◆ **WRITTEN INSTRUCTION**:
In the transit ballot article, rewrite the span between "Written by Katie" and "the Charlotte area.", inclusive, so that "Mecklenburg County" becomes "Wake County".

◆ **PASSAGE PROVIDED**:
——————
Written by Katie Malkin | Jan 23, 2026 4:13:24 PM

Last November voters approved 16 of 19 transit ballot initiatives nationwide, a resounding passage rate that underscores that transit wins big when it’s put on the ballot. Some measures, like those in Michigan, extended existing taxes that fund transit, while others like in Mecklenburg County involved a modest tax increase to unlock billions of dollars of transit investment over several decades in the Charlotte area.

For one of the most interesting and complicated measures that passed in November, we look West to Colorado’s Yampa Valley where several communities banded together to reshape their region’s transportation future.  Much work lays ahead, but we think the area that has produced more winter Olympians than any other in America knows a thing or two about getting stuff done!

A regional model in rural Colorado.

The Yampa Valley is home to Steamboat Springs, Routt County, Craig, Hayden, Oak Creek, and Yampa. Communities in the Yampa Valley face limited transit options, steady growth, and significant congestion driven by winter ski tourism and summer recreation.  In fact, Average Annual Daily Traffic (AADT) on the US 40 corridor leading into Steamboat had exceeded 11,000 vehicles per day. For a rural two-lane highway with winter conditions, this was a critical tipping point for safety and flow. Rather than addressing these challenges alone, local leaders chose to collaborate over two years to develop a shared solution: the creation of a regional transportation authority (RTA).
——————
◆ **INFORMATION SHOWN**:
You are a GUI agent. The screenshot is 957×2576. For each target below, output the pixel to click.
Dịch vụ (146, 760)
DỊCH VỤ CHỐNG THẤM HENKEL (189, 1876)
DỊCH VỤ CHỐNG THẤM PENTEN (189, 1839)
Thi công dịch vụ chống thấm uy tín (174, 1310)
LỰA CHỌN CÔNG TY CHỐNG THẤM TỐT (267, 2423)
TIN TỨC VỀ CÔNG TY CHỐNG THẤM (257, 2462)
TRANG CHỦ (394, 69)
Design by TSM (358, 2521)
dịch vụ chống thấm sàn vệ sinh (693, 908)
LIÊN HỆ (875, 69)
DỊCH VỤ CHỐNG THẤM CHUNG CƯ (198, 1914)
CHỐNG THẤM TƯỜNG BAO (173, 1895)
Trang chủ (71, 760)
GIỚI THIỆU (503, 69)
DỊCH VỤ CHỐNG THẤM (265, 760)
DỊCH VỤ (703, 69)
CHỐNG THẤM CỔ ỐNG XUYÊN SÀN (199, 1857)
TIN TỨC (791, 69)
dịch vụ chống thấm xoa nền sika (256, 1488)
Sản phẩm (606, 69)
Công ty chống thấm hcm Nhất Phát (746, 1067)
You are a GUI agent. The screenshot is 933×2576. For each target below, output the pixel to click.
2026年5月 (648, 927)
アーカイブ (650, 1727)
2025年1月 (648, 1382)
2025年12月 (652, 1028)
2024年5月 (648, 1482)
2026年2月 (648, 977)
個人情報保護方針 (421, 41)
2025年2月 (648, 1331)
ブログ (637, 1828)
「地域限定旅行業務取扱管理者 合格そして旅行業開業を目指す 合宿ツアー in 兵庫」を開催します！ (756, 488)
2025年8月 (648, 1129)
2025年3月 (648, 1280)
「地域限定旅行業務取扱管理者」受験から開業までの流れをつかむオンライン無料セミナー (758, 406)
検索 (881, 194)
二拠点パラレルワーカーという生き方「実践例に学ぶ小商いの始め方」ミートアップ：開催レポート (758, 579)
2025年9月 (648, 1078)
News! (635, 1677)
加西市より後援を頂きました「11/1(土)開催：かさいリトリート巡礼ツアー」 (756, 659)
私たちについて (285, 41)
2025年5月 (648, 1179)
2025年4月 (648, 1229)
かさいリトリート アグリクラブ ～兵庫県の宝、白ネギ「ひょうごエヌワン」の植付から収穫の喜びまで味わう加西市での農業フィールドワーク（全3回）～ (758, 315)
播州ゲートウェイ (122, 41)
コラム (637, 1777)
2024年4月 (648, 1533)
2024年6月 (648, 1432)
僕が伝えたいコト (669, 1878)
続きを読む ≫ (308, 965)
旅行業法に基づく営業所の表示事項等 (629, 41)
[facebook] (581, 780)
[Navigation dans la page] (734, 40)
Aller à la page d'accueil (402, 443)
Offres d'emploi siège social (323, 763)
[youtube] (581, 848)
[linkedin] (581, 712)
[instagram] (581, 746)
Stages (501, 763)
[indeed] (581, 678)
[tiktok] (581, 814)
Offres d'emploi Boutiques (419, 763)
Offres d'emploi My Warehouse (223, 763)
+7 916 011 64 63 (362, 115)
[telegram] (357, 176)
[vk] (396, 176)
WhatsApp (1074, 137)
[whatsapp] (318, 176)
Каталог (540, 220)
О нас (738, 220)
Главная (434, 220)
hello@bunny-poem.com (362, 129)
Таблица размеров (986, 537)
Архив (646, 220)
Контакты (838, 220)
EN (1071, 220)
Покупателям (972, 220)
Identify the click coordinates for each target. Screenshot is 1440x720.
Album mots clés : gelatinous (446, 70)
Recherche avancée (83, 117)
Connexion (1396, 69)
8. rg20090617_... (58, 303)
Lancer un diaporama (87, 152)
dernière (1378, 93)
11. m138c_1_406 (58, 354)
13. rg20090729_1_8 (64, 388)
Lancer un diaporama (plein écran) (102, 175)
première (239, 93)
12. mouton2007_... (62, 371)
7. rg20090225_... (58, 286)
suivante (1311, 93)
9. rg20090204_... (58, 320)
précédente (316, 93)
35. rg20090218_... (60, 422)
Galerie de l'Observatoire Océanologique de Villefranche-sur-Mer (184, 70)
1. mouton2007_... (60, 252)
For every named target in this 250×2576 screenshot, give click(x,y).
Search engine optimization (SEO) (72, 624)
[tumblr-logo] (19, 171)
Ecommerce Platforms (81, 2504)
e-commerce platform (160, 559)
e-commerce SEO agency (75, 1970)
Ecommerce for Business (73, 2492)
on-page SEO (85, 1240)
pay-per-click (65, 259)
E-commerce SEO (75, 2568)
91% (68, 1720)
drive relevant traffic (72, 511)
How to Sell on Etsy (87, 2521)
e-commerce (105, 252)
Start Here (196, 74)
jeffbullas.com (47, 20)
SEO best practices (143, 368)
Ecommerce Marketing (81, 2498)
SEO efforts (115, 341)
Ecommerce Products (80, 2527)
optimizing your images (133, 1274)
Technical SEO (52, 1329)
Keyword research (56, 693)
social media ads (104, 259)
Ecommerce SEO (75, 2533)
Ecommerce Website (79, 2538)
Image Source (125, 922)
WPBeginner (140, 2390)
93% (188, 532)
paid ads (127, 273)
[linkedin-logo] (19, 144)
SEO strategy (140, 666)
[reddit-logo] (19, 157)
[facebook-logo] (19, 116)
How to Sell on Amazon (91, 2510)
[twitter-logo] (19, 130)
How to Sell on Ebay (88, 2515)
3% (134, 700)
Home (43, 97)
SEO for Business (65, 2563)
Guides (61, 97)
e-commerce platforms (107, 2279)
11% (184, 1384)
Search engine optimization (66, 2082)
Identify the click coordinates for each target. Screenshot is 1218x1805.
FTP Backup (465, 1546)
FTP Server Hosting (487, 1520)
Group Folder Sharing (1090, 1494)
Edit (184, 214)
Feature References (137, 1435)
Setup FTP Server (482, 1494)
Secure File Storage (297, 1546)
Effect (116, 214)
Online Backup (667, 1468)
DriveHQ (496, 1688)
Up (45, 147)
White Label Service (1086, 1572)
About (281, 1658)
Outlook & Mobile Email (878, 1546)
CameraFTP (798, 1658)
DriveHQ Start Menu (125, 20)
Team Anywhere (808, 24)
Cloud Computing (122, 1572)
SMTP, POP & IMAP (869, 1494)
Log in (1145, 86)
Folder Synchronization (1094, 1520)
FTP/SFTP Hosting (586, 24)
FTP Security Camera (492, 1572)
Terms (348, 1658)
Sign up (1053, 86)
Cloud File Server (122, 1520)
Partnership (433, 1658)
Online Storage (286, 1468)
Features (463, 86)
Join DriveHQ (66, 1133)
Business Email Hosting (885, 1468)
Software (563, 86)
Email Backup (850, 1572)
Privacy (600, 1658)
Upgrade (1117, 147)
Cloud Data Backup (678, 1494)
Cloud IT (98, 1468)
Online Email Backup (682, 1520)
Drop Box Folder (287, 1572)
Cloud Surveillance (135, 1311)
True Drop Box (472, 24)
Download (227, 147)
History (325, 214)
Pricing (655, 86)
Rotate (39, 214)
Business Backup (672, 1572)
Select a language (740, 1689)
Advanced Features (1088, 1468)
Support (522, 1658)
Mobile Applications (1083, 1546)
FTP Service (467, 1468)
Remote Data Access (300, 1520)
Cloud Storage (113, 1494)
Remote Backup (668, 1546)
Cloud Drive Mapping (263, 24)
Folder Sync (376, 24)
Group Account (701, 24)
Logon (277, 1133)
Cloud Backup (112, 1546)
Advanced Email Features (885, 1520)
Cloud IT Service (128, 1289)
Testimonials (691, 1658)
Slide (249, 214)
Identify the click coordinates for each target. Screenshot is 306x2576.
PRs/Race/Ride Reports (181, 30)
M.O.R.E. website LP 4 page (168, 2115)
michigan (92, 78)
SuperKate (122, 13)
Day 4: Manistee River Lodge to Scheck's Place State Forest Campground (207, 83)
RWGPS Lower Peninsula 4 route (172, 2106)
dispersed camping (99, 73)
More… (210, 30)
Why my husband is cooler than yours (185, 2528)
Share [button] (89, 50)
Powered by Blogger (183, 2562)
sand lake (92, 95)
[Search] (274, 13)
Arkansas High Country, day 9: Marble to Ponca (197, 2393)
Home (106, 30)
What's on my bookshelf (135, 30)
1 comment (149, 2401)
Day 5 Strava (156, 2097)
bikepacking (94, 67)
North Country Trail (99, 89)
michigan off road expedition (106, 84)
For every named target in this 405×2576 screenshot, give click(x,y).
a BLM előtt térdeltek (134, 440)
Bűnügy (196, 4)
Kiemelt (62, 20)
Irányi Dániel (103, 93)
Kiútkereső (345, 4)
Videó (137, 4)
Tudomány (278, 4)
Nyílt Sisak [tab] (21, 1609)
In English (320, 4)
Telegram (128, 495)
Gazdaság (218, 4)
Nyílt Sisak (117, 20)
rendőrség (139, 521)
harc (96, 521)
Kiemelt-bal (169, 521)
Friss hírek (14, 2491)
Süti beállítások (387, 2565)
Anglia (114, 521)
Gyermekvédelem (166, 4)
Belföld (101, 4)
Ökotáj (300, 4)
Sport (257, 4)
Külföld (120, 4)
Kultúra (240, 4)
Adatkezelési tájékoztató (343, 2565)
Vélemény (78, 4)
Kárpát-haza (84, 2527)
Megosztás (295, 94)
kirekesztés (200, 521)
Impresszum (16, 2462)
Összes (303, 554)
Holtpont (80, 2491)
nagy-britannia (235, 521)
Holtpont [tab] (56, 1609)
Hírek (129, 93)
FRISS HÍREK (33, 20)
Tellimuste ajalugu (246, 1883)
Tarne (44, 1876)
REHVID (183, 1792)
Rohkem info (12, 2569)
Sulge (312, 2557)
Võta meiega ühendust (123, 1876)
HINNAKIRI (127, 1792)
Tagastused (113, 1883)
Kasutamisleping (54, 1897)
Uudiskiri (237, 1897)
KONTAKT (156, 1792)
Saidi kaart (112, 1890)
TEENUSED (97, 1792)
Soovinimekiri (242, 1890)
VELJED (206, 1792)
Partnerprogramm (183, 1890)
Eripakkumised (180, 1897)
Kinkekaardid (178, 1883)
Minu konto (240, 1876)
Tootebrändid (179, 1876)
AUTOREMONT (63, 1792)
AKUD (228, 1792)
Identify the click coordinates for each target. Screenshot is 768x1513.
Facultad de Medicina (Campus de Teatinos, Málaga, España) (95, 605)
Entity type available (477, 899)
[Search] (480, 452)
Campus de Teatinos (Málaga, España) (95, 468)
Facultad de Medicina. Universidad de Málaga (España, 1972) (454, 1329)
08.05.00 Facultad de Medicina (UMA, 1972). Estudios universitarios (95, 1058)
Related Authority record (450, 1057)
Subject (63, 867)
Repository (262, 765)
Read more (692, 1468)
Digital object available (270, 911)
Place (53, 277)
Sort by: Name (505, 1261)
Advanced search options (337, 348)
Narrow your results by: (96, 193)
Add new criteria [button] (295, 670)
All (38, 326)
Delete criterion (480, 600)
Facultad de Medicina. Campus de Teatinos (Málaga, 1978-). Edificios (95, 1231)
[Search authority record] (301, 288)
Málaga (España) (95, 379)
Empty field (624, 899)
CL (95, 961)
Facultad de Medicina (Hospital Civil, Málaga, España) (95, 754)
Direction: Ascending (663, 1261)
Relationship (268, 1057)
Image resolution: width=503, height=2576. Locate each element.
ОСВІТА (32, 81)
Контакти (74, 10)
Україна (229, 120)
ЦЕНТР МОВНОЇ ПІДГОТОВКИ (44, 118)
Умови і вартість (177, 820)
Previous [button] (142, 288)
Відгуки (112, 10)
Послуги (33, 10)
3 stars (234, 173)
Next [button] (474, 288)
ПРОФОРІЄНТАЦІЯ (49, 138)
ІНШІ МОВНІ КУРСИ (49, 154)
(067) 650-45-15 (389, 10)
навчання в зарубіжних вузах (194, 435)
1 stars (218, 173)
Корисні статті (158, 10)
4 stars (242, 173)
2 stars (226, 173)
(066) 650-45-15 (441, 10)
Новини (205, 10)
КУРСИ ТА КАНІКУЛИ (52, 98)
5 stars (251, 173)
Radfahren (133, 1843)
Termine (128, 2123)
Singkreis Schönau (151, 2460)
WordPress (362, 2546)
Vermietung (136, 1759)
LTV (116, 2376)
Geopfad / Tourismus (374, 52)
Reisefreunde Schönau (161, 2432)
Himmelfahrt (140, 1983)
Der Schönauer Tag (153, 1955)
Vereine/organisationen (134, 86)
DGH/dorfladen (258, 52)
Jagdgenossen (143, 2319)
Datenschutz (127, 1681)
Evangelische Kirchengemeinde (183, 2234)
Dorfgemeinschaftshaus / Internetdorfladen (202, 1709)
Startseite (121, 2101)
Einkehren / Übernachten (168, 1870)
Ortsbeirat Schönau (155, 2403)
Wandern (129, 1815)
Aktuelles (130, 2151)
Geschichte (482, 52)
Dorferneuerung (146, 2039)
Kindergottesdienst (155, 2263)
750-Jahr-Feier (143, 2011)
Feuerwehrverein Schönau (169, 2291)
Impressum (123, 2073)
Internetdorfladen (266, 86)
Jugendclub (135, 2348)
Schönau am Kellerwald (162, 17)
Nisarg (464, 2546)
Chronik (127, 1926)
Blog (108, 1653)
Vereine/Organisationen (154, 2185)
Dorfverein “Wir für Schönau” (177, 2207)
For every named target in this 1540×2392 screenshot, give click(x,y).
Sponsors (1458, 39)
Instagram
——————
◆ **SOLUTION**:
Written by Katie Malkin | Jan 23, 2026 4:13:24 PM

Last November voters approved 16 of 19 transit ballot initiatives nationwide, a resounding passage rate that underscores that transit wins big when it’s put on the ballot. Some measures, like those in Michigan, extended existing taxes that fund transit, while others like in Wake County involved a modest tax increase to unlock billions of dollars of transit investment over several decades in the Charlotte area.